All lines in the data bearing the string "will" should be identified and copied.

Start of EXCERPTED RECORDS

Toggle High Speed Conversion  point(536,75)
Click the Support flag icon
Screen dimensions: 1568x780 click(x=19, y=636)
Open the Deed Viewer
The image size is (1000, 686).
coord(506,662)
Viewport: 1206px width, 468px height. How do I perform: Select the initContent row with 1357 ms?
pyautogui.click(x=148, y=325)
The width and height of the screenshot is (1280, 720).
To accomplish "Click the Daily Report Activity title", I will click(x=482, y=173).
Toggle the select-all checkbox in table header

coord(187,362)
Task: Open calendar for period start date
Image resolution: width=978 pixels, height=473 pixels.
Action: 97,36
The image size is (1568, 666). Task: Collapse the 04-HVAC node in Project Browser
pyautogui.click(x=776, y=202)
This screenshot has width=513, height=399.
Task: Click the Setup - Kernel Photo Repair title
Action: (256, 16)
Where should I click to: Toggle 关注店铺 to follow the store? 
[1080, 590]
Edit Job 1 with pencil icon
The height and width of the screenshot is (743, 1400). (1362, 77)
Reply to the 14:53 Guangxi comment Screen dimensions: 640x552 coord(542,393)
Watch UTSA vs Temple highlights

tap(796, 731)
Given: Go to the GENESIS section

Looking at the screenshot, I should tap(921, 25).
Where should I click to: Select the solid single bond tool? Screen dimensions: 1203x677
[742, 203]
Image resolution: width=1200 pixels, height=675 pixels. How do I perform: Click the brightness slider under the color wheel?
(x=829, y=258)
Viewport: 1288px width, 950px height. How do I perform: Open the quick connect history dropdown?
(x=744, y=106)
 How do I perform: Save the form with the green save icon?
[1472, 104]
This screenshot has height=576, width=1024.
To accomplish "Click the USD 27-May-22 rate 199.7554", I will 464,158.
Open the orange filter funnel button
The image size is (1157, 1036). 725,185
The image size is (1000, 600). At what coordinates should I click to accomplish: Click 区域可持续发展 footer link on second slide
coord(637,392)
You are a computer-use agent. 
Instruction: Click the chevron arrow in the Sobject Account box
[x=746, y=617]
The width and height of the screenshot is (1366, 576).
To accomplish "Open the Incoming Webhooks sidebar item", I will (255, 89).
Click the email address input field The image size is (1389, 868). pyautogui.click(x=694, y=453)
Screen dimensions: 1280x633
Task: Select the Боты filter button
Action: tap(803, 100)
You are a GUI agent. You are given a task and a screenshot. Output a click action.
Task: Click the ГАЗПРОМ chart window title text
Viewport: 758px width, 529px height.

End of EXCERPTED RECORDS

RESULT FOR THIS TASK =
To accomplish "Click the Daily Report Activity title", I will click(x=482, y=173).
To accomplish "Click the USD 27-May-22 rate 199.7554", I will 464,158.
To accomplish "Open the Incoming Webhooks sidebar item", I will (255, 89).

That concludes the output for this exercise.